State Reports 72 March Heroin Deaths; Questions Surround City Petition

As Haverhill debates whether medical marijuana is a “gateway” to harder drug use, Massachusetts State Police report 72 “suspected” heroin/opiate related deaths in March alone and 217 fatalities since the start of the year.

The report, released by Colonel Timothy P. Alben, also reported the average age of the victims was almost 36 years. Of the March deaths reported, 18 were women and 54 were men. The numbers do not include Boston, Springfield or Worcester, where local police track data.

Meanwhile, questions surfaced this week about why a Haverhill group’s related petition was not before city councilors Tuesday. Petitioners argue marijuana provides a pathway to stronger drug use, such as heroin.

Speaking on WHAV’s “Open Mike” program this week, Megan Shea said she learned from attending meetings of the Haverhill Overdose Prevention and Education (HOPE) task force that former drug addicts say marijuana is a key component in a trail to other substances.

Shea is one of several people collecting signatures opposing Healthy Pharms plans to open a marijuana store in Haverhill. Another petitioner, John L. Maddox, Haverhill Public Schools’ pediatrician, said the dispensary plan and his being in charge of the welfare of more than 8,000 students “keeps me up at night,” as surveys of teens in treatment found “a black market” where more than 50 percent of teens have accessed diverted medical marijuana. He also points out marijuana use by Haverhill youths under 13 is above the state average.
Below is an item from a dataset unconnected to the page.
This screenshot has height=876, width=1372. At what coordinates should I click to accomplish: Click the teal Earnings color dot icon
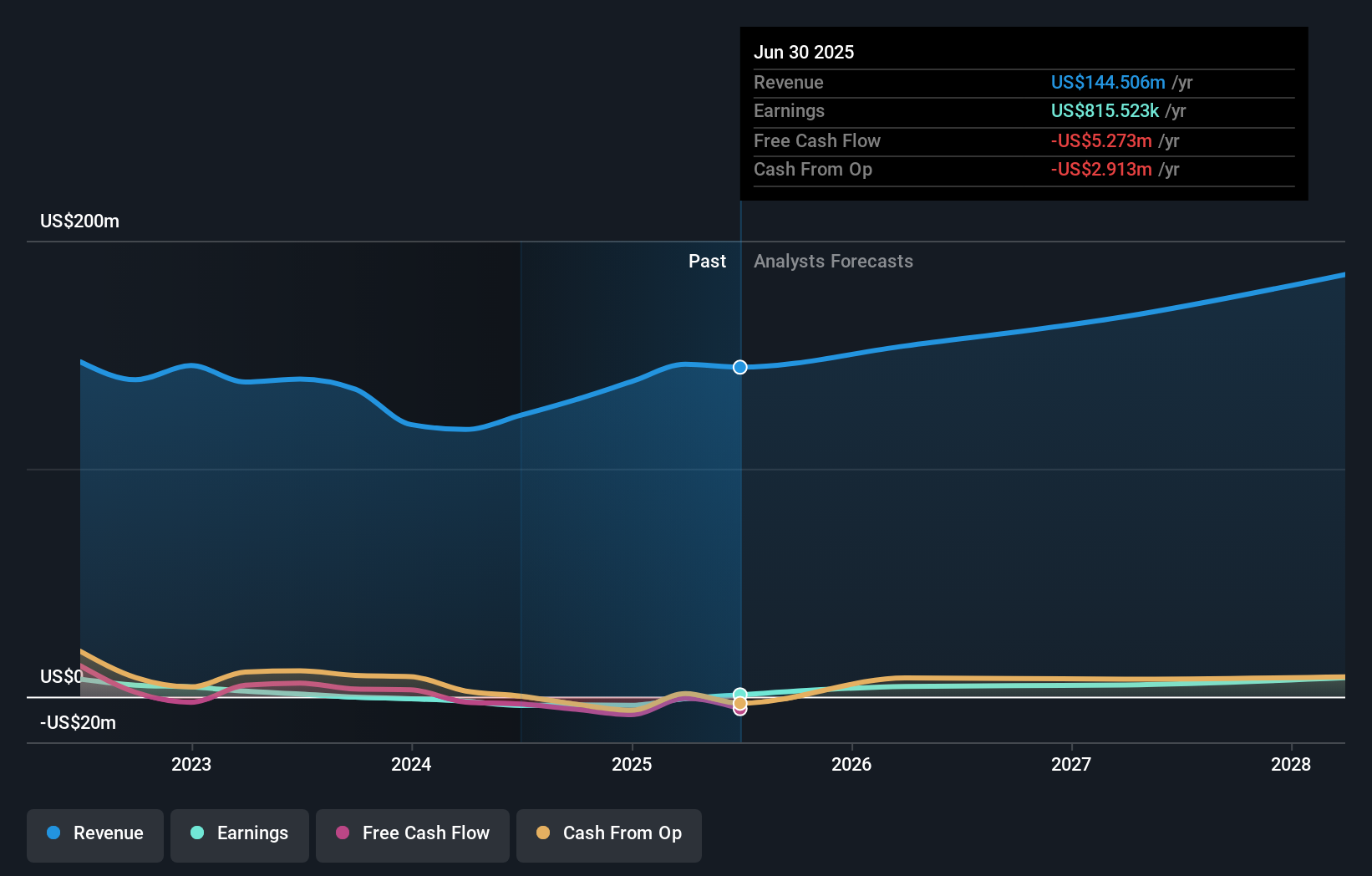coord(197,833)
“The state average of kids under the age of 13 smoking marijuana regularly is 7 percent. And in Haverhill it’s 11 percent, almost double. I really wish the state, the DPH, would have been smart enough to say once the voters approved medical marijuana, to say ‘let’s not put the first wave of dispensaries in any town that has a youth rate above the average.’ They didn’t do that, and so here we are,” Maddox said.
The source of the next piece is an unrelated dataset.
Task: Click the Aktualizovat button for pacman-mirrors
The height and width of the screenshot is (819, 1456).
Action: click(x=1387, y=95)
Healthy Pharms disputes assertions marijuana is a gateway drug.

Michitson: Mayor Plays Role in Dropping City Council Agenda Item

Although petitioners delivered more than 200 signatures to City Hall before the deadline for last Tuesday’s City Council agenda, the item was mysteriously dropped from consideration. Council President John A. Michitson told WHAV this week the decision to drop the matter was related to a similar topic to be raised by Mayor James J. Fiorentini.

“The mayor decided not to move forward with agenda item. Dr. Maddox wanted to put a related item on agenda so that he could speak regarding the mayor’s item. The mayor pulled it, so Dr. Maddox pulled his item. It’s that simple.” When asked how the two items are related, Michitson said, “The petition itself is not tied to mayor’s agenda item.”
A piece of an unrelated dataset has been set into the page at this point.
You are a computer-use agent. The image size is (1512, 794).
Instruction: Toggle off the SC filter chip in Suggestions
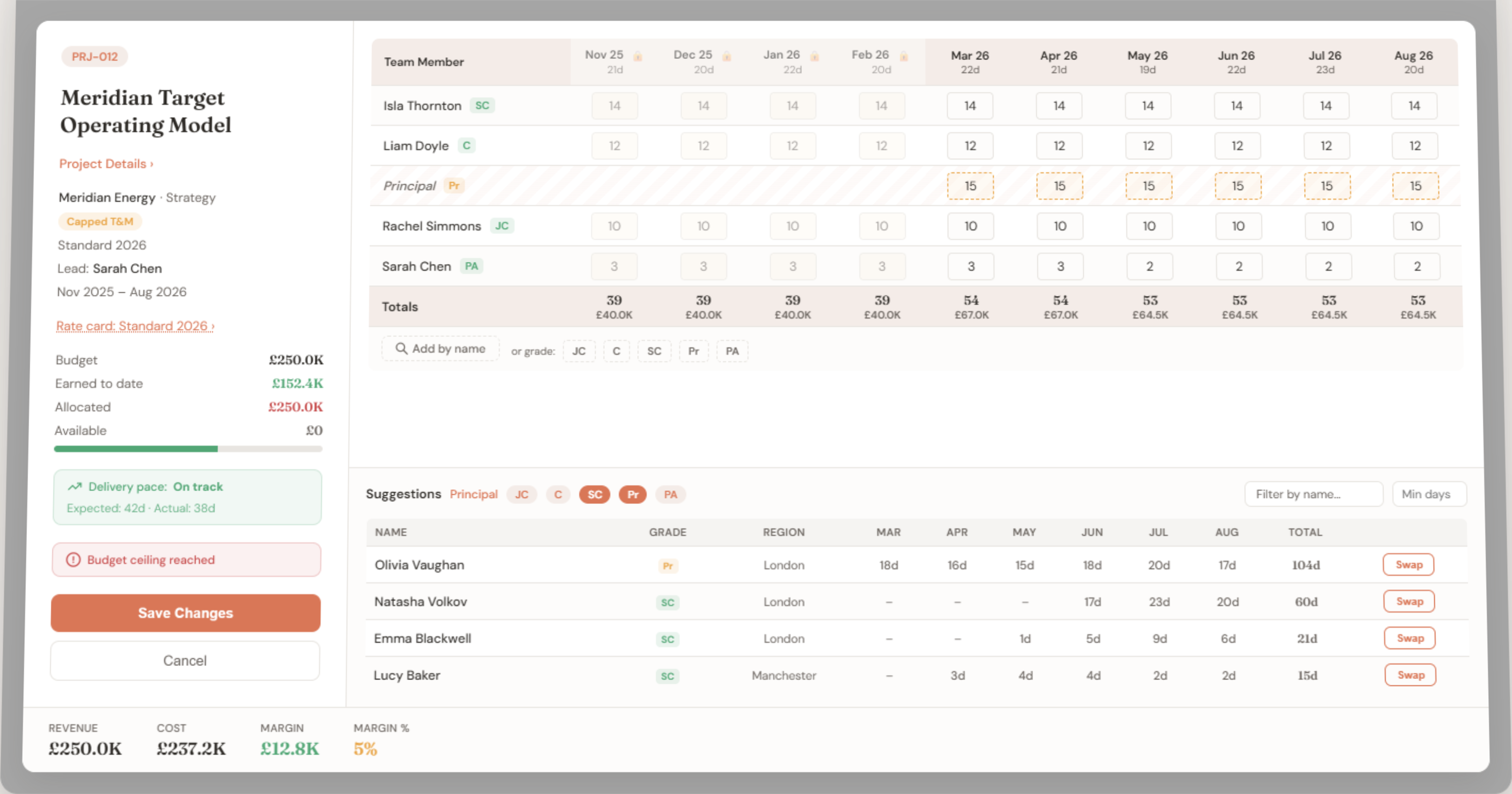pos(594,494)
Fiorentini was a key figure in the state’s decision to fine drug lobbyist James P. Jajuga $2,500 for late disclosure of his drug lobbying in Haverhill. Last year, Haverhill City Councilor Robert H. Scatamacchia said a letter of support he signed was provided by Jajuga and retyped it on to Haverhill City Council letterhead by the mayor. It was unclear how the mayor obtained city council stationery.